§ WHAT THE EXERCISE ASKS: In the material below, rename "Collapse All" to "Expand All" and leave everything else unchanged. Restate the lines from the one containing "Image resolution: width=666" through the end of the material, inclusive, and omit the pictures.

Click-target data
————————
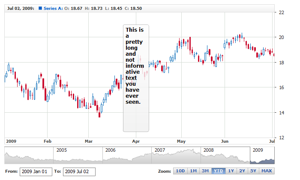Zoom the chart to 2Y
Image resolution: width=300 pixels, height=180 pixels.
[243, 171]
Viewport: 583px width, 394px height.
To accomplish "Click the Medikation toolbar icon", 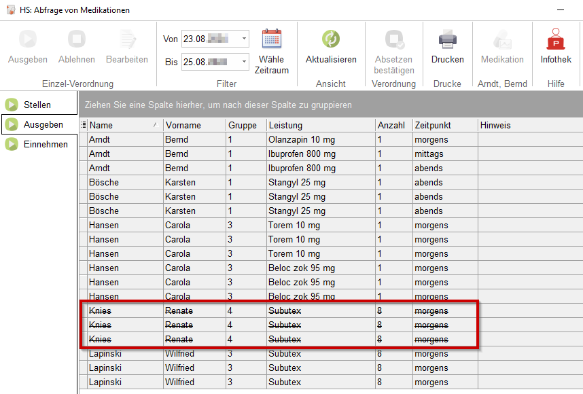I will point(502,39).
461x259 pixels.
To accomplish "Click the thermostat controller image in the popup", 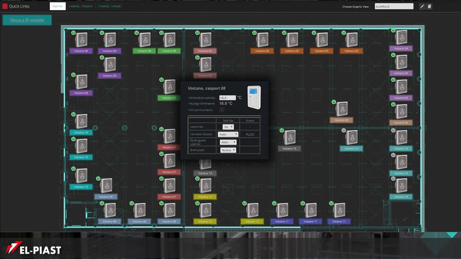I will pos(254,97).
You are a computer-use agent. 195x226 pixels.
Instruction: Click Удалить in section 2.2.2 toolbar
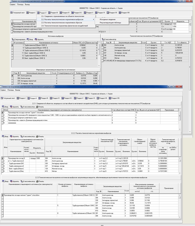pos(15,136)
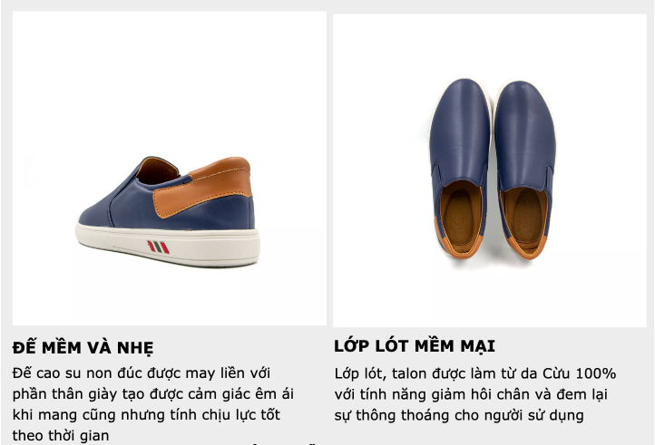Open the side-view shoe product image
This screenshot has height=445, width=655.
[x=170, y=169]
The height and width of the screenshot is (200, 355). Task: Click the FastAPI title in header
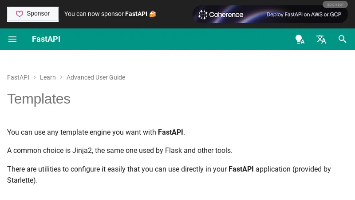[46, 39]
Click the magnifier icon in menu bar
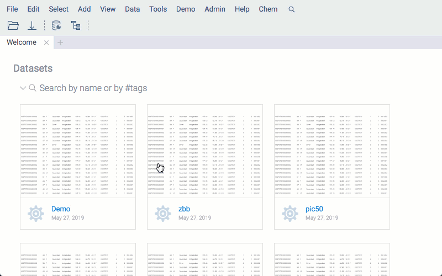Image resolution: width=442 pixels, height=276 pixels. tap(292, 9)
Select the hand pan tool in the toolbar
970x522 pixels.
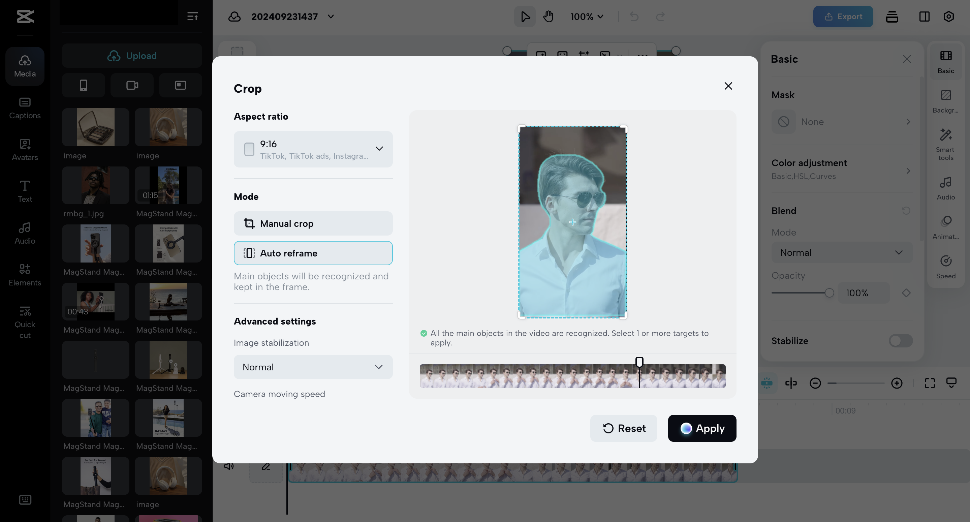548,16
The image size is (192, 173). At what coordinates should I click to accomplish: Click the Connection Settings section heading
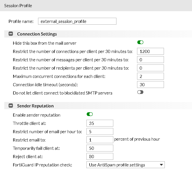[x=37, y=34]
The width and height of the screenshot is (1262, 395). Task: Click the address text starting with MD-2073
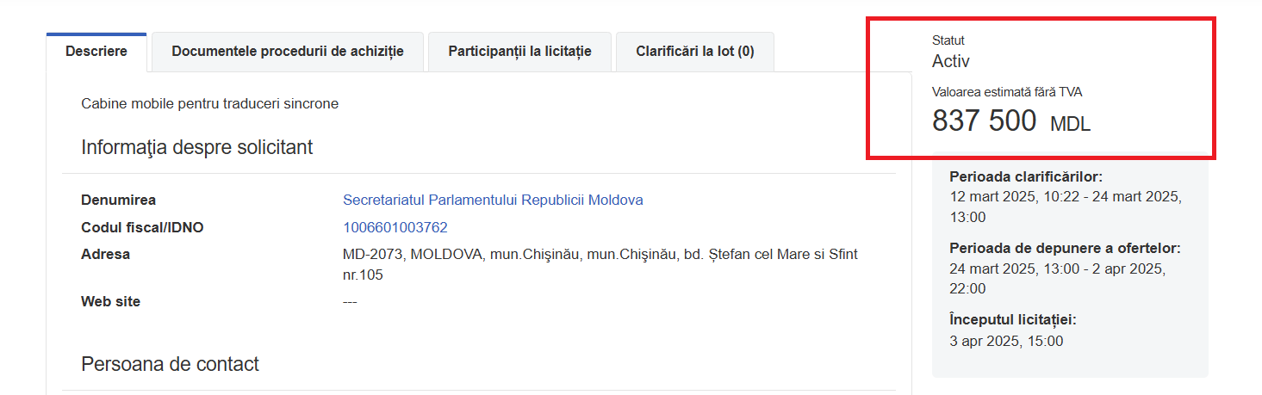click(600, 256)
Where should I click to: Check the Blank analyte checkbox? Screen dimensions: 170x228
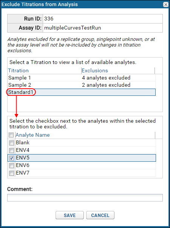point(11,143)
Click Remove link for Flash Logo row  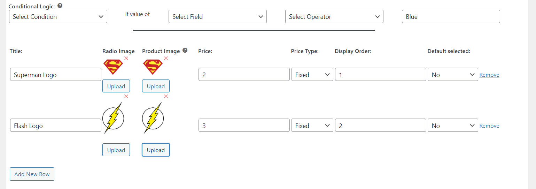point(489,126)
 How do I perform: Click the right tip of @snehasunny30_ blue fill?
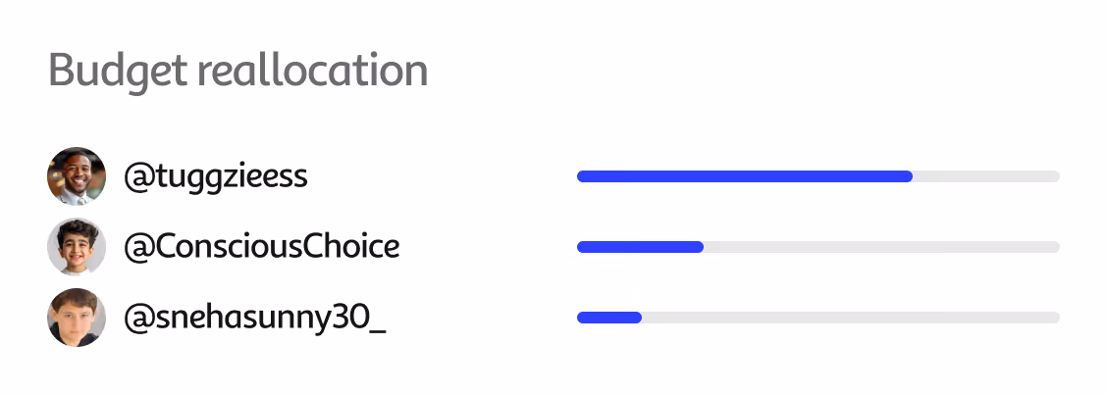coord(638,318)
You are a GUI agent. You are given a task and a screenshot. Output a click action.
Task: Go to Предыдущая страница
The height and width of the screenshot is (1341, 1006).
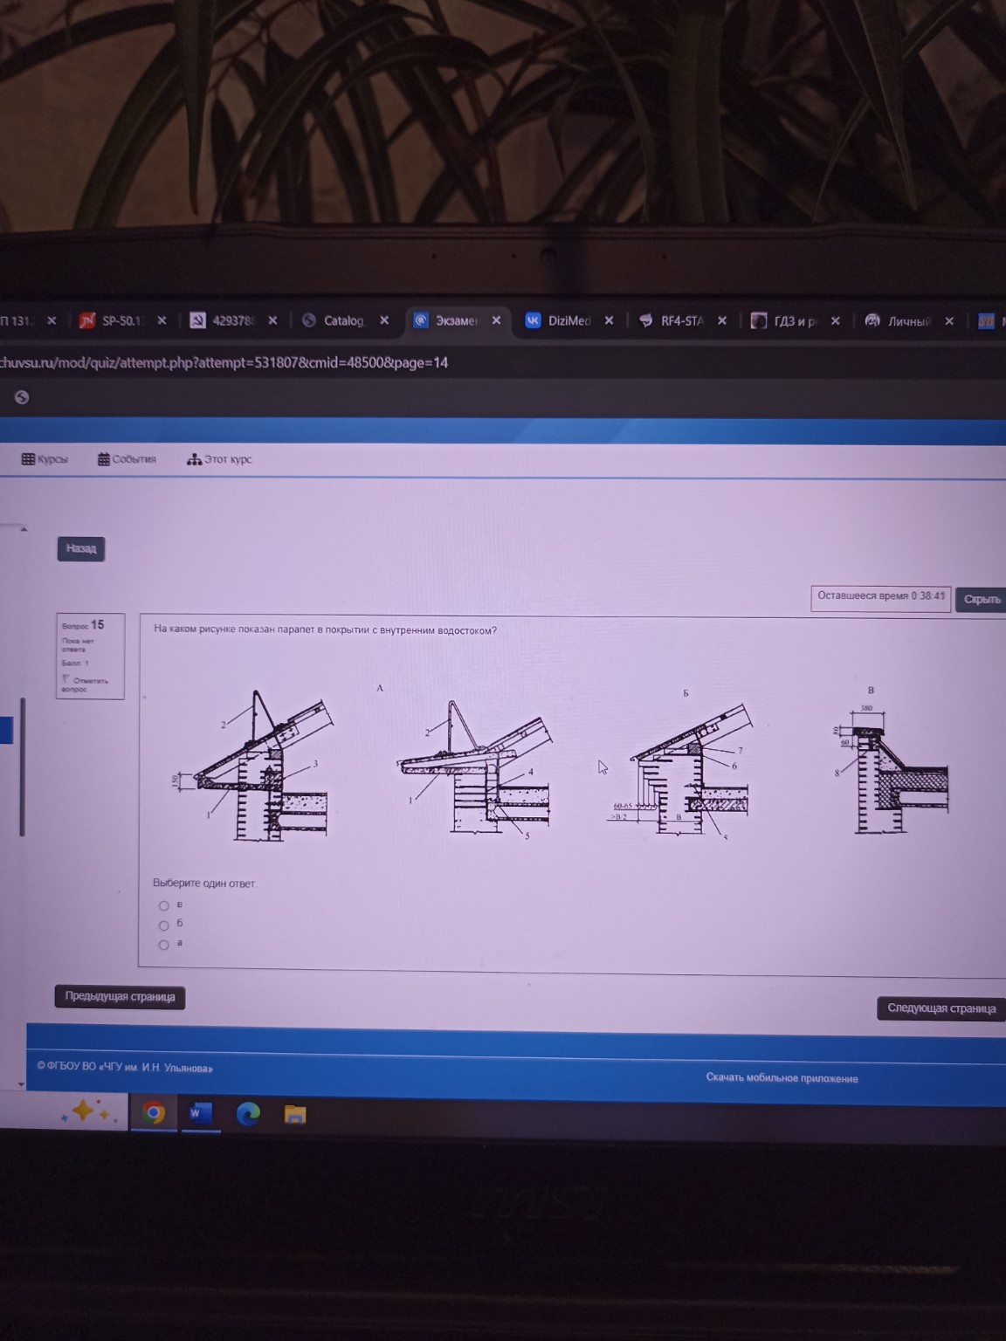point(120,997)
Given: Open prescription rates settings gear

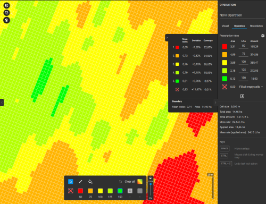Looking at the screenshot, I should click(263, 36).
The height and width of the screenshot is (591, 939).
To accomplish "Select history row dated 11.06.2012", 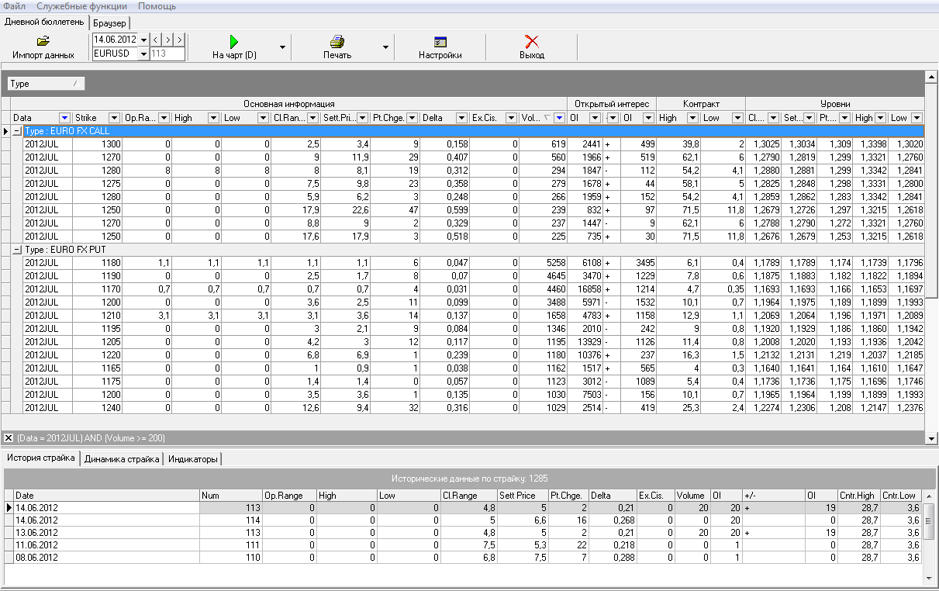I will (36, 545).
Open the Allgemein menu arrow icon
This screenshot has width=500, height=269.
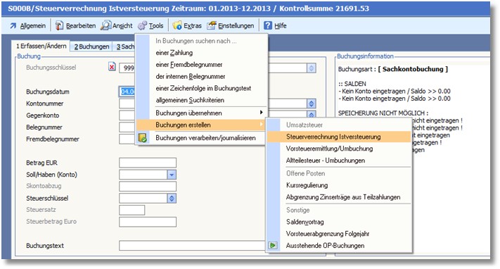click(13, 26)
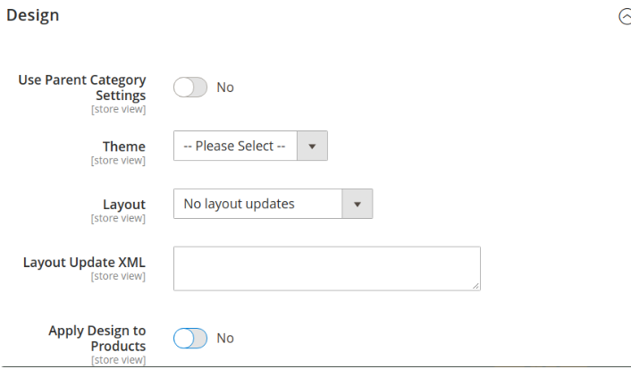Click the Theme dropdown arrow button

click(x=312, y=146)
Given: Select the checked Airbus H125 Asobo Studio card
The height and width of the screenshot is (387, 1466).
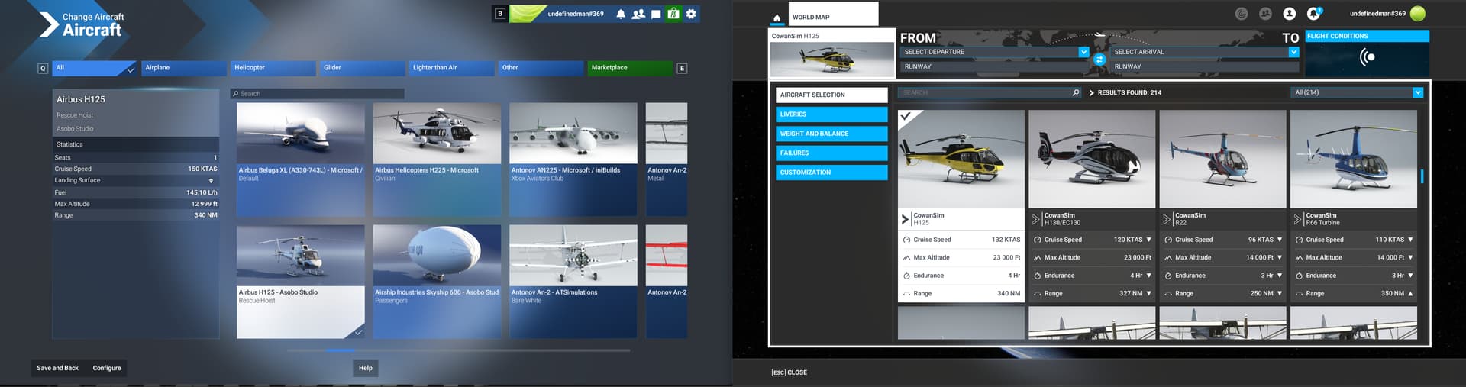Looking at the screenshot, I should click(x=300, y=281).
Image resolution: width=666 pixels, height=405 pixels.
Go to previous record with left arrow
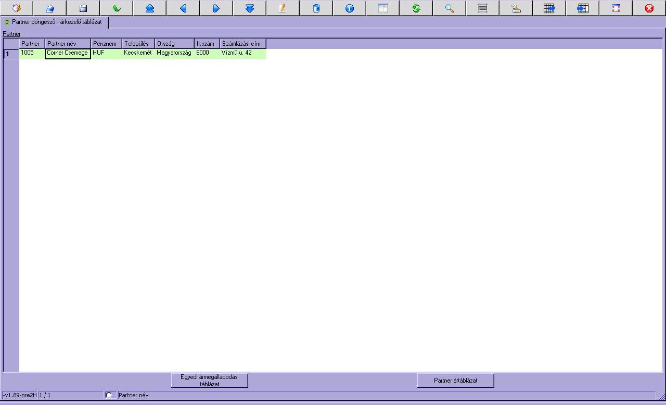click(x=183, y=8)
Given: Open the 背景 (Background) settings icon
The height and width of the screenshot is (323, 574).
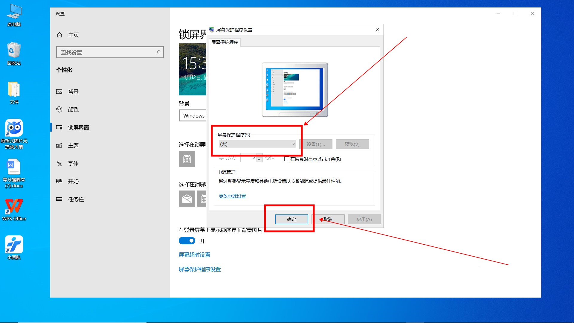Looking at the screenshot, I should point(59,92).
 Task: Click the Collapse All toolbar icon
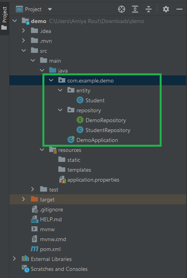(149, 9)
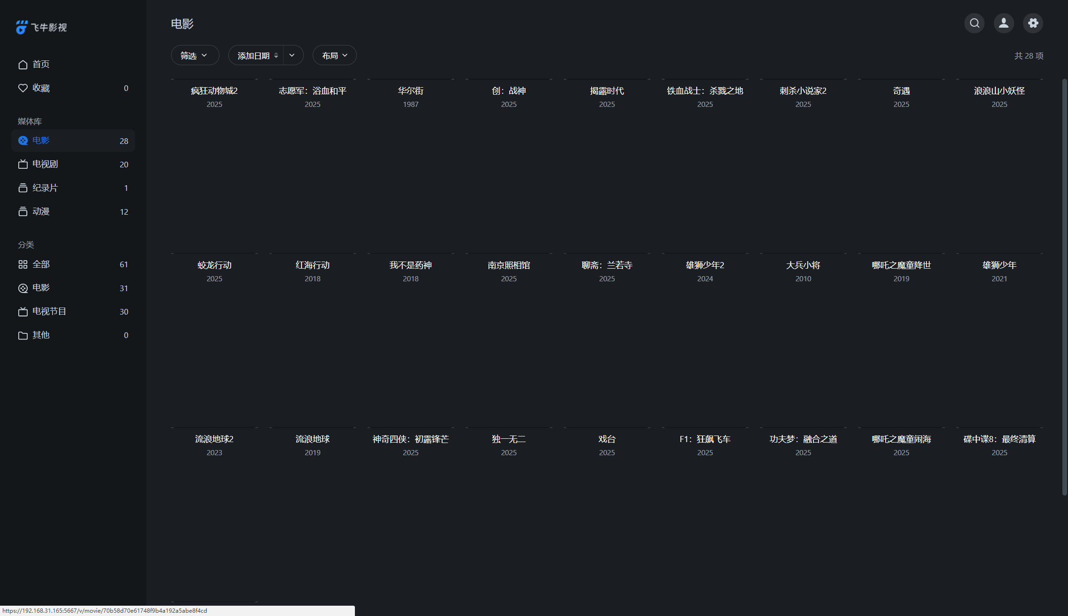Screen dimensions: 1068x616
Task: Expand the 筛选 filter dropdown
Action: click(195, 55)
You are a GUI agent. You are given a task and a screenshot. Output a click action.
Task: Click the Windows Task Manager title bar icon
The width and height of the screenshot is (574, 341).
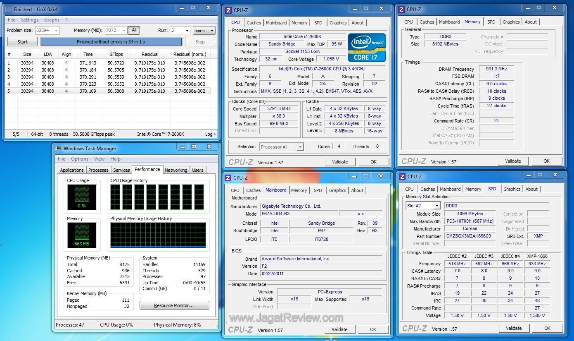coord(58,149)
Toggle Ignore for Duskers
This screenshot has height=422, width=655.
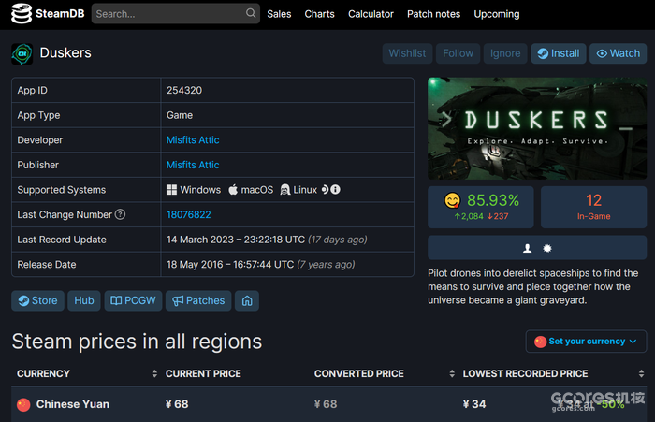point(505,53)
————————
§ TASK RESPONSE:
Image resolution: width=666 pixels, height=405 pixels.
Go to previous record with left arrow
click(x=183, y=8)
Given: Open the 背景 (Background) settings icon
The height and width of the screenshot is (323, 574).
Looking at the screenshot, I should point(59,92).
 Task: Click the Expand All toolbar icon
(149, 9)
Screen dimensions: 1068x616
Task: Expand the 筛选 filter dropdown
Action: click(195, 55)
You are a GUI agent. You are given a task and a screenshot. Output a click action.
Task: Click the Windows Task Manager title bar icon
The width and height of the screenshot is (574, 341).
coord(58,149)
Toggle Ignore for Duskers
This screenshot has height=422, width=655.
point(505,53)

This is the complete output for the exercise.